After stumbling out of the wreckage of their escape pod, a whole new world awaits your survivors in Stranded: Alien Dawn. Marooned on an alien planet, the odds are against them to try and carve out a new life on this world, and eventually make their escape.
From the opening moments of Stranded: Alien Dawn, you have to guide your survivors in building makeshift shelters, storage and camp fires, scavenging from the crashed spacecraft and relying on emergency provisions within. You must quickly adapt to your surroundings, studying the local flora and fauna to discover what is edible, what can be used for crafting, which animals can be tamed — all to gradually claw your way back up to harness sci-fi technology once more.
There’s a lot to be getting on with and it’s easy to throw too many gargantuan tasks at your survivors, who then take an age to complete them all or stall with a lack of necessary resources. Even just making your first building and filling it with beds requires an awful lot of mining rocks, chopping down trees and then bashing it all together. Then you’ve got to fill it with beds. All the while, that’s potentially diverting attention away from making sure meals are being cooked, crops are being fertilised, and that your smartest survivor can basically just stand at a table thinking about each new technology for another day.
Of course, that technology will be vital to your survival and eventual ability to communicate with passing ships to organise rescue. It’s the foundation so that you can start using solar energy and wind turbines to power your newly built advancements: indoor lighting, electric stoves (so you aren’t constantly chopping wood), a tailor’s bench for hardier clothing, 3D printers to remove the manual labour, and more advanced and powerful weaponry and defences.
You’ll need those weapons because while a lot of the local wildlife is pretty docile, you must contend with the occasional animal attacks – sometimes without reason, sometimes because they’re ravenously hungry for your crops. Naturally, these enemies grow larger and more menacing as you progress, and without proper base building with walls, towers and defences, you will find yourself totally overwhelmed by a game-ending attack. Waist-high stone walls won’t keep half a dozen giant mantises out for long, as I found out in one doomed effort. This full game release adds things like mechs for maximum survivability to help even the odds against the largest of animal attacks.

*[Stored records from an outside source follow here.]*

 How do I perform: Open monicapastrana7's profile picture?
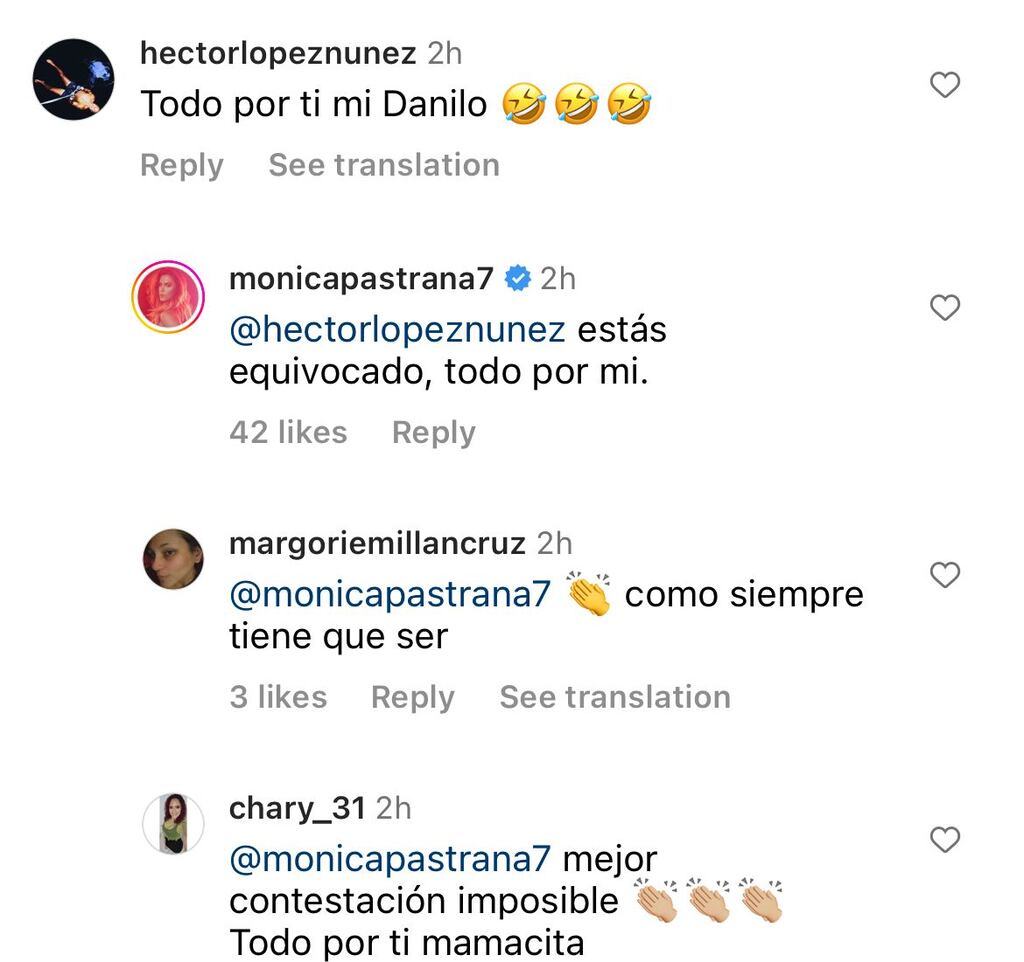click(x=170, y=296)
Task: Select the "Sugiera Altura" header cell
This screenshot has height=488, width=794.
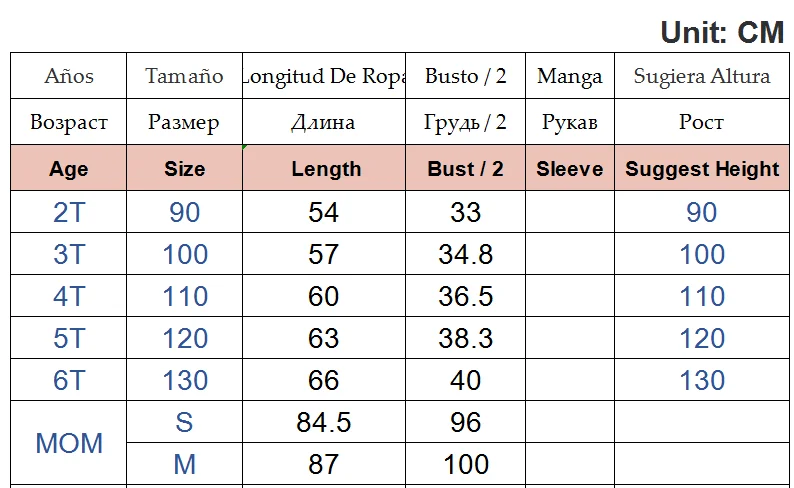Action: 701,76
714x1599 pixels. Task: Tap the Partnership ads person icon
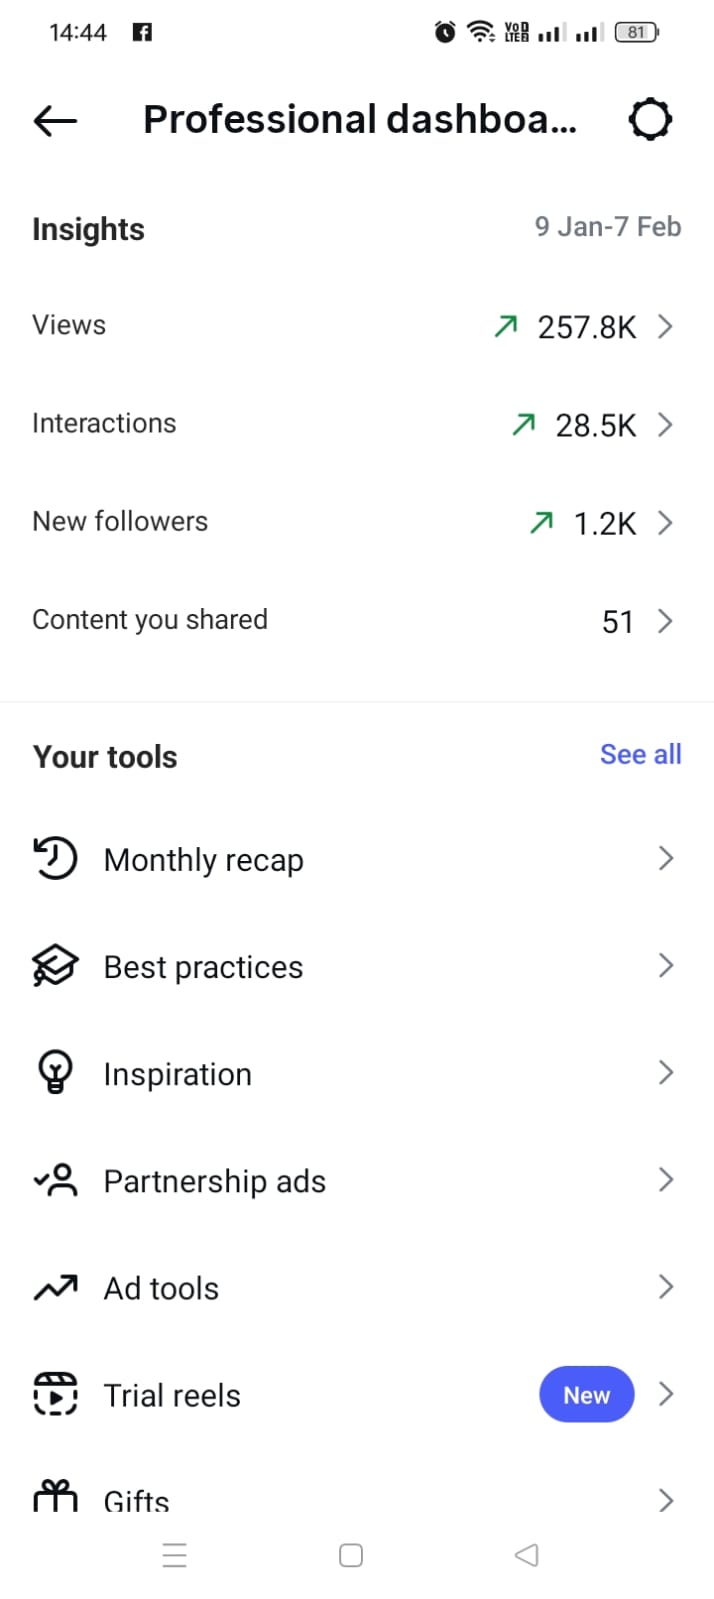coord(55,1180)
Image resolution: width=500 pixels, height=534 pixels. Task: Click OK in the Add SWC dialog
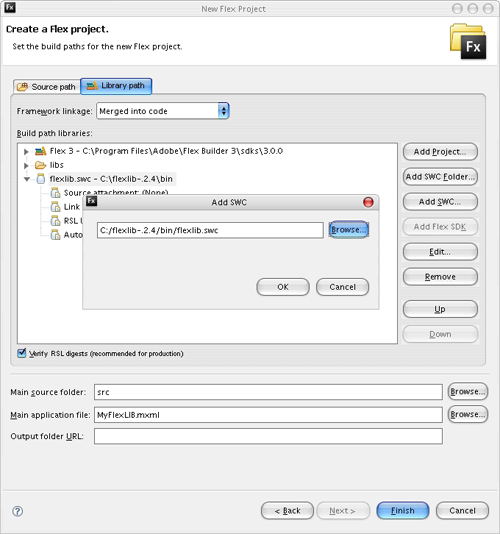coord(283,287)
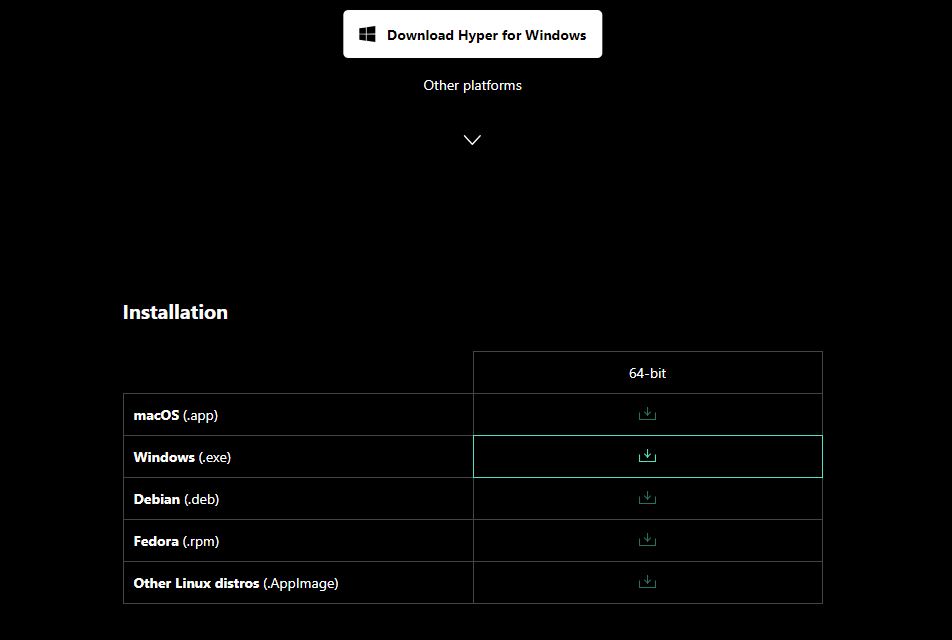Select the Other Linux distros (.AppImage) row

pos(298,582)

The other big factor is the health of your survivors — and not just the physical. Each one is a distinct character with individualised stats and specialisations, and the game’s ingrained scheduling, jobs and priority management allows you to get the best out of them. They’re also all prone to suffering from the stresses that this new life puts on them, from a simple injury or disease to the much more likely (and totally understandable) mental breakdown. To counter this you need to provide leisure activities and objects — even if it’s just dart boards or playing steel pans — ensure there’s some meal variety, and so on.
Helping to mix things up for repeated efforts are three different scenarios. The standard crash landing comes alongside different missions to set up a successful trading post or to establish a military outpost on this alien planet. These are great if you want to effectively skip past the early game, as having six characters and starting off with a wealth of high-end weaponry and electrical knowledge gets you right into the good stuff of big base building, though you immediately have to face large waves of hostile animals and have a different overarching goal. You will still need to research the local flora and fauna, as there’s foundational technology that you need on the way to unlocking things like mech suits.
There’s also a bunch of modifiers available to you with different difficulty options and ‘Moons’ that can affect randomised events. They definitely help you get what you want out of the game, with the ability to turn off animal attacks being vital to a more relaxed experience. Alternatively, you can ramp up the difficulty if you’re a RimWorld fan. These modifiers and the three contrasting scenarios help to add more variety, but they are still remixing a somewhat limited amount of thematic content with just two biomes. I look forward to hearing about any post-launch updates and expansions that Haemimont has planned.
Playing before release, there’s a smattering of minor bugs, like characters flipping to sleep or animate 90º to what they should, and the hilarious way that survivors will simply use a practice target from wherever they are standing… even if that means they are rapid-firing straight over the heads of fellow survivors eating lunch. I actually hope they never change this.
And playing on console throws up a few oddities with the control scheme. The UI is attached to different sides of the screen – resources and people up top, notifications on the right, building and management at the bottom and item panels on the left – with the D-pad quickly selecting each portion. However the control focus isn’t intuitive enough. Select a character and you’d expect it to focus on their info panel, but you need to press left before you can shift between info tabs. There’s a couple too many button presses to get things done, and it’s easy to flip out of a UI section by mistake, adding even more button presses to get back to where you were.
Haemimont Games has made a decent effort in translating this game from playing on PC to console, and you’ve always got time to make changes thanks to the ability to pause the game, but you’ll be pining for a mouse and keyboard to handle character inventory management.